◆ Work to be completed:
Reproduce each of the following items word for word, from the first to the last.

◆ Record set:
========

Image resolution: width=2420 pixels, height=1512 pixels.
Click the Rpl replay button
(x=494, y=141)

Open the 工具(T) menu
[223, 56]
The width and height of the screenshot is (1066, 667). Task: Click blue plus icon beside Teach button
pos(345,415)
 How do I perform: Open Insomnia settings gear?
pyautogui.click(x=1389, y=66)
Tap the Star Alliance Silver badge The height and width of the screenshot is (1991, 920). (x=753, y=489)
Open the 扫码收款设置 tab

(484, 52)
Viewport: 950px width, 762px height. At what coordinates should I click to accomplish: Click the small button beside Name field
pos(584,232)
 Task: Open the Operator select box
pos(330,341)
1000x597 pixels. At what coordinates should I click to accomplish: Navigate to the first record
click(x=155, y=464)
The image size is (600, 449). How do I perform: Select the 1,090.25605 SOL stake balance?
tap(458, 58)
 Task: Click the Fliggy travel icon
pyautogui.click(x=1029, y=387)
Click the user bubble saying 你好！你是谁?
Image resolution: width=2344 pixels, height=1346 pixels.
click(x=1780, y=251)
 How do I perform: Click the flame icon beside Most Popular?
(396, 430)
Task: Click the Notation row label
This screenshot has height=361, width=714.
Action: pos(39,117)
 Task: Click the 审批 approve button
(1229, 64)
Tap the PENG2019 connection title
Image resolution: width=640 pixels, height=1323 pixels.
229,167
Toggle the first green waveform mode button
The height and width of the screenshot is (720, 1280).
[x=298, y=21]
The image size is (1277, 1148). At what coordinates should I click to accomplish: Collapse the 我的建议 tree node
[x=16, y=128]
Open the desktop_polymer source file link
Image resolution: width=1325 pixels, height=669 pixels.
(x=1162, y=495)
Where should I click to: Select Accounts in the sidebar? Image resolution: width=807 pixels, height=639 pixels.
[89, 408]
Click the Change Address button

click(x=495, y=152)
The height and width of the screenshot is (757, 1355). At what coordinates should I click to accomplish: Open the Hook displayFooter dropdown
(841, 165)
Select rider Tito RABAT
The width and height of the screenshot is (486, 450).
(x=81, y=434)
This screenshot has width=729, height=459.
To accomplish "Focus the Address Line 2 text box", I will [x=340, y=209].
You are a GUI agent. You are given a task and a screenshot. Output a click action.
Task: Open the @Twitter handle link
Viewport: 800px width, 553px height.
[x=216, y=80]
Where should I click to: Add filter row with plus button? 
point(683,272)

========

◆ Task output:
Image resolution: width=2420 pixels, height=1512 pixels.
Click the Rpl replay button
(x=494, y=141)

Open the 工具(T) menu
[223, 56]
The width and height of the screenshot is (1066, 667). Task: Click blue plus icon beside Teach button
pos(345,415)
 How do I perform: Open Insomnia settings gear?
pyautogui.click(x=1389, y=66)
Tap the Star Alliance Silver badge The height and width of the screenshot is (1991, 920). (x=753, y=489)
Open the 扫码收款设置 tab

(484, 52)
Viewport: 950px width, 762px height. At what coordinates should I click to accomplish: Click the small button beside Name field
pos(584,232)
 Task: Open the Operator select box
pos(330,341)
1000x597 pixels. At what coordinates should I click to accomplish: Navigate to the first record
click(x=155, y=464)
The image size is (600, 449). How do I perform: Select the 1,090.25605 SOL stake balance?
tap(458, 58)
 Task: Click the Fliggy travel icon
pyautogui.click(x=1029, y=387)
Click the user bubble saying 你好！你是谁?
Image resolution: width=2344 pixels, height=1346 pixels.
click(x=1780, y=251)
 How do I perform: Click the flame icon beside Most Popular?
(396, 430)
Task: Click the Notation row label
This screenshot has height=361, width=714.
Action: pos(39,117)
 Task: Click the 审批 approve button
(1229, 64)
Tap the PENG2019 connection title
Image resolution: width=640 pixels, height=1323 pixels.
229,167
Toggle the first green waveform mode button
The height and width of the screenshot is (720, 1280).
[x=298, y=21]
The image size is (1277, 1148). At what coordinates should I click to accomplish: Collapse the 我的建议 tree node
[x=16, y=128]
Open the desktop_polymer source file link
Image resolution: width=1325 pixels, height=669 pixels.
(x=1162, y=495)
Where should I click to: Select Accounts in the sidebar? Image resolution: width=807 pixels, height=639 pixels.
[89, 408]
Click the Change Address button

click(x=495, y=152)
The height and width of the screenshot is (757, 1355). At what coordinates should I click to accomplish: Open the Hook displayFooter dropdown
(841, 165)
Select rider Tito RABAT
The width and height of the screenshot is (486, 450).
(x=81, y=434)
This screenshot has width=729, height=459.
To accomplish "Focus the Address Line 2 text box", I will [x=340, y=209].
You are a GUI agent. You are given a task and a screenshot. Output a click action.
Task: Open the @Twitter handle link
Viewport: 800px width, 553px height.
[x=216, y=80]
Where should I click to: Add filter row with plus button? 
point(683,272)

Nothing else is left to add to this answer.